- What to produce
What you return must match the data exactly, line for line.

- Data items
====================

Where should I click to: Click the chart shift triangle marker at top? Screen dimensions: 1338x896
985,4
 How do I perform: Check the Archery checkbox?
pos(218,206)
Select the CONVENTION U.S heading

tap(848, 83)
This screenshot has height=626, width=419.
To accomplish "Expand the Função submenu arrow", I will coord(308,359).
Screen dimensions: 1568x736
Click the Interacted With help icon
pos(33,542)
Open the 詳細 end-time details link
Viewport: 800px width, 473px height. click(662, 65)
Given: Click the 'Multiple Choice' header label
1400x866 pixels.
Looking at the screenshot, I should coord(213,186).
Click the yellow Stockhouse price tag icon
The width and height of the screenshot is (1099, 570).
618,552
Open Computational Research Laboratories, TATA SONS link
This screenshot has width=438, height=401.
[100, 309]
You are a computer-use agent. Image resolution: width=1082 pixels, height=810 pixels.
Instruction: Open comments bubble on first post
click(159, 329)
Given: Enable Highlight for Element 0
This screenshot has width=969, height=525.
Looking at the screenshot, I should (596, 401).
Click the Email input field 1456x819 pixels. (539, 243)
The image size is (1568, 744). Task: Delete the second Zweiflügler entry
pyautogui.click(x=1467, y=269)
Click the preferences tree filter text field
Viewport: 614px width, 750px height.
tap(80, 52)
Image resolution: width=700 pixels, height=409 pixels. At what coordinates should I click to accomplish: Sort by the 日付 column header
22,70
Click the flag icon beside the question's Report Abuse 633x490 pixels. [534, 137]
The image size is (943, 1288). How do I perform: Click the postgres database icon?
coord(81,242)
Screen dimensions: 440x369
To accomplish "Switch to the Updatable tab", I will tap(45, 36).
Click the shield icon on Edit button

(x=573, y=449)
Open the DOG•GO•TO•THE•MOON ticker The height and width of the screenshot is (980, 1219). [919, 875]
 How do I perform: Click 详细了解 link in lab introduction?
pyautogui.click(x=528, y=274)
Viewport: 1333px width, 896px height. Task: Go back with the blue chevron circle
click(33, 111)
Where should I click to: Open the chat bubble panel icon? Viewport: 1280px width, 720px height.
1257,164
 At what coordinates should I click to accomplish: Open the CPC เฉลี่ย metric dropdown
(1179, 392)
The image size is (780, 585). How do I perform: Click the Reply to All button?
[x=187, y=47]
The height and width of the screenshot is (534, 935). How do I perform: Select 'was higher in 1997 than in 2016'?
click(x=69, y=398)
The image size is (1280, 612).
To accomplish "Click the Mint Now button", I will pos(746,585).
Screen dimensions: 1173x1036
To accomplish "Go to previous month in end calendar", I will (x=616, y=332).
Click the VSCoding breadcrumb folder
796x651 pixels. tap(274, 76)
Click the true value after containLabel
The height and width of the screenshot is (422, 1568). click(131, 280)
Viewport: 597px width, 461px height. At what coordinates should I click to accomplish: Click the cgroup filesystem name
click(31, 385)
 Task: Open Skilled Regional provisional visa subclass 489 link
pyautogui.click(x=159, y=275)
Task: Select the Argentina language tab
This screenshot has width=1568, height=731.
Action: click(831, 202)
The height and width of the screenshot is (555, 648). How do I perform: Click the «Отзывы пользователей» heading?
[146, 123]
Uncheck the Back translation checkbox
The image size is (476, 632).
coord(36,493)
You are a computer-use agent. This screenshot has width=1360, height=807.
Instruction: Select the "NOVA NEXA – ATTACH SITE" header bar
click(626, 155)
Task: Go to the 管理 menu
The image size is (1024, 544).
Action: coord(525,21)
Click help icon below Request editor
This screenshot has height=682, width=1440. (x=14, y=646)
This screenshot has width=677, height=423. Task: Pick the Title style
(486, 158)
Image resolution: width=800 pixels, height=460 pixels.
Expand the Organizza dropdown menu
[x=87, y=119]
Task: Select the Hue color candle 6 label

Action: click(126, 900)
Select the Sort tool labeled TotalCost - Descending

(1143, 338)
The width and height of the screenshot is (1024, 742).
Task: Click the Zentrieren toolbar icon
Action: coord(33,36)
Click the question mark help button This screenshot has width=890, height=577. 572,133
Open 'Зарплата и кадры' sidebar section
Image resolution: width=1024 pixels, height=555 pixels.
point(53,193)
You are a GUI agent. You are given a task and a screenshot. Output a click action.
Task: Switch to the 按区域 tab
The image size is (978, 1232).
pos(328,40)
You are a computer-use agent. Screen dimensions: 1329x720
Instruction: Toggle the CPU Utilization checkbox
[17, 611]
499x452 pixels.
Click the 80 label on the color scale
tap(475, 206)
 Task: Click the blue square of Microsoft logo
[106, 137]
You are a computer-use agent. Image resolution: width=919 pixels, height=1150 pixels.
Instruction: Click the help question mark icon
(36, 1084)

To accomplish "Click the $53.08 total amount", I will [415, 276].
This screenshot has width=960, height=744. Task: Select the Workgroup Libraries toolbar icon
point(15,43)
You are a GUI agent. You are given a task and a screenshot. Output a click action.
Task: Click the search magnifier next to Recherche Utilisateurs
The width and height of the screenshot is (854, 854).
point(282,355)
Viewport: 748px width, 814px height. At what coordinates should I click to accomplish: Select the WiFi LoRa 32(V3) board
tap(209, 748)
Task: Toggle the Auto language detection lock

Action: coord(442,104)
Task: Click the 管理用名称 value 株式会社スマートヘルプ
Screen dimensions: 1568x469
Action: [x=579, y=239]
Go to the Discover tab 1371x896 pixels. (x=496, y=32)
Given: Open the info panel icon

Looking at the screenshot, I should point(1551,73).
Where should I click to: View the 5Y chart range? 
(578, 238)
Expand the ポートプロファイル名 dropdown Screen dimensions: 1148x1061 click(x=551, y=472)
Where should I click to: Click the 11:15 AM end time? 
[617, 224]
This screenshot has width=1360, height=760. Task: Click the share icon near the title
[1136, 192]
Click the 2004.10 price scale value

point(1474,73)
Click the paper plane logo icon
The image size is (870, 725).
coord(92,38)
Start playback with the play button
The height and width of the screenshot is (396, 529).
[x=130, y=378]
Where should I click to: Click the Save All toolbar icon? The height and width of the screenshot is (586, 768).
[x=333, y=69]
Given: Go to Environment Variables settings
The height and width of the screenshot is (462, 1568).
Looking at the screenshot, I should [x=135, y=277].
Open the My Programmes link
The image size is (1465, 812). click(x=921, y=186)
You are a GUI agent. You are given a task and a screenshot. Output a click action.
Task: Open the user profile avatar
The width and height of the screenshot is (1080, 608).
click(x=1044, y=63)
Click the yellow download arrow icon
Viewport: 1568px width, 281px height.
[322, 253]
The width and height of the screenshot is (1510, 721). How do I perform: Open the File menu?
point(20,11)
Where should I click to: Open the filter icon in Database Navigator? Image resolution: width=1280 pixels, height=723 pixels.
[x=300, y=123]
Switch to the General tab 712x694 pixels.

====================

- The answer
Where should I click to: Click the chart shift triangle marker at top? Screen dimensions: 1338x896
985,4
 How do I perform: Check the Archery checkbox?
pos(218,206)
Select the CONVENTION U.S heading

tap(848, 83)
This screenshot has height=626, width=419.
To accomplish "Expand the Função submenu arrow", I will coord(308,359).
Screen dimensions: 1568x736
Click the Interacted With help icon
pos(33,542)
Open the 詳細 end-time details link
Viewport: 800px width, 473px height. click(662, 65)
Given: Click the 'Multiple Choice' header label
1400x866 pixels.
Looking at the screenshot, I should coord(213,186).
Click the yellow Stockhouse price tag icon
The width and height of the screenshot is (1099, 570).
618,552
Open Computational Research Laboratories, TATA SONS link
This screenshot has width=438, height=401.
[100, 309]
You are a computer-use agent. Image resolution: width=1082 pixels, height=810 pixels.
Instruction: Open comments bubble on first post
click(159, 329)
Given: Enable Highlight for Element 0
This screenshot has width=969, height=525.
Looking at the screenshot, I should (596, 401).
Click the Email input field 1456x819 pixels. (539, 243)
The image size is (1568, 744). Task: Delete the second Zweiflügler entry
pyautogui.click(x=1467, y=269)
Click the preferences tree filter text field
Viewport: 614px width, 750px height.
tap(80, 52)
Image resolution: width=700 pixels, height=409 pixels. At what coordinates should I click to accomplish: Sort by the 日付 column header
22,70
Click the flag icon beside the question's Report Abuse 633x490 pixels. [534, 137]
The image size is (943, 1288). How do I perform: Click the postgres database icon?
coord(81,242)
Screen dimensions: 440x369
To accomplish "Switch to the Updatable tab", I will tap(45, 36).
Click the shield icon on Edit button

(x=573, y=449)
Open the DOG•GO•TO•THE•MOON ticker The height and width of the screenshot is (980, 1219). [919, 875]
 How do I perform: Click 详细了解 link in lab introduction?
pyautogui.click(x=528, y=274)
Viewport: 1333px width, 896px height. Task: Go back with the blue chevron circle
click(33, 111)
Where should I click to: Open the chat bubble panel icon? Viewport: 1280px width, 720px height.
1257,164
 At what coordinates should I click to accomplish: Open the CPC เฉลี่ย metric dropdown
(1179, 392)
The image size is (780, 585). How do I perform: Click the Reply to All button?
[x=187, y=47]
The height and width of the screenshot is (534, 935). How do I perform: Select 'was higher in 1997 than in 2016'?
click(x=69, y=398)
The image size is (1280, 612).
To accomplish "Click the Mint Now button", I will pos(746,585).
Screen dimensions: 1173x1036
To accomplish "Go to previous month in end calendar", I will (x=616, y=332).
Click the VSCoding breadcrumb folder
796x651 pixels. tap(274, 76)
Click the true value after containLabel
The height and width of the screenshot is (422, 1568). click(131, 280)
Viewport: 597px width, 461px height. At what coordinates should I click to accomplish: Click the cgroup filesystem name
click(31, 385)
 Task: Open Skilled Regional provisional visa subclass 489 link
pyautogui.click(x=159, y=275)
Task: Select the Argentina language tab
This screenshot has width=1568, height=731.
Action: click(831, 202)
The height and width of the screenshot is (555, 648). How do I perform: Click the «Отзывы пользователей» heading?
[146, 123]
Uncheck the Back translation checkbox
The image size is (476, 632).
coord(36,493)
You are a computer-use agent. This screenshot has width=1360, height=807.
Instruction: Select the "NOVA NEXA – ATTACH SITE" header bar
click(626, 155)
Task: Go to the 管理 menu
The image size is (1024, 544).
Action: coord(525,21)
Click help icon below Request editor
This screenshot has height=682, width=1440. (x=14, y=646)
This screenshot has width=677, height=423. Task: Pick the Title style
(486, 158)
Image resolution: width=800 pixels, height=460 pixels.
Expand the Organizza dropdown menu
[x=87, y=119]
Task: Select the Hue color candle 6 label

Action: click(126, 900)
Select the Sort tool labeled TotalCost - Descending

(1143, 338)
The width and height of the screenshot is (1024, 742).
Task: Click the Zentrieren toolbar icon
Action: coord(33,36)
Click the question mark help button This screenshot has width=890, height=577. 572,133
Open 'Зарплата и кадры' sidebar section
Image resolution: width=1024 pixels, height=555 pixels.
point(53,193)
You are a GUI agent. You are given a task and a screenshot. Output a click action.
Task: Switch to the 按区域 tab
The image size is (978, 1232).
pos(328,40)
You are a computer-use agent. Screen dimensions: 1329x720
Instruction: Toggle the CPU Utilization checkbox
[17, 611]
499x452 pixels.
Click the 80 label on the color scale
tap(475, 206)
 Task: Click the blue square of Microsoft logo
[106, 137]
You are a computer-use agent. Image resolution: width=919 pixels, height=1150 pixels.
Instruction: Click the help question mark icon
(36, 1084)

To accomplish "Click the $53.08 total amount", I will [415, 276].
This screenshot has width=960, height=744. Task: Select the Workgroup Libraries toolbar icon
point(15,43)
You are a GUI agent. You are given a task and a screenshot. Output a click action.
Task: Click the search magnifier next to Recherche Utilisateurs
The width and height of the screenshot is (854, 854).
point(282,355)
Viewport: 748px width, 814px height. At what coordinates should I click to accomplish: Select the WiFi LoRa 32(V3) board
tap(209, 748)
Task: Toggle the Auto language detection lock

Action: coord(442,104)
Task: Click the 管理用名称 value 株式会社スマートヘルプ
Screen dimensions: 1568x469
Action: [x=579, y=239]
Go to the Discover tab 1371x896 pixels. (x=496, y=32)
Given: Open the info panel icon

Looking at the screenshot, I should point(1551,73).
Where should I click to: View the 5Y chart range? 
(578, 238)
Expand the ポートプロファイル名 dropdown Screen dimensions: 1148x1061 click(x=551, y=472)
Where should I click to: Click the 11:15 AM end time? 
[617, 224]
This screenshot has width=1360, height=760. Task: Click the share icon near the title
[1136, 192]
Click the 2004.10 price scale value

point(1474,73)
Click the paper plane logo icon
The image size is (870, 725).
coord(92,38)
Start playback with the play button
The height and width of the screenshot is (396, 529).
[x=130, y=378]
Where should I click to: Click the Save All toolbar icon? The height and width of the screenshot is (586, 768).
[x=333, y=69]
Given: Go to Environment Variables settings
The height and width of the screenshot is (462, 1568).
Looking at the screenshot, I should [x=135, y=277].
Open the My Programmes link
The image size is (1465, 812). click(x=921, y=186)
You are a GUI agent. You are given a task and a screenshot. Output a click action.
Task: Open the user profile avatar
The width and height of the screenshot is (1080, 608).
click(x=1044, y=63)
Click the yellow download arrow icon
Viewport: 1568px width, 281px height.
[322, 253]
The width and height of the screenshot is (1510, 721). How do I perform: Open the File menu?
point(20,11)
Where should I click to: Open the filter icon in Database Navigator? Image resolution: width=1280 pixels, height=723 pixels.
[x=300, y=123]
Switch to the General tab 712x694 pixels.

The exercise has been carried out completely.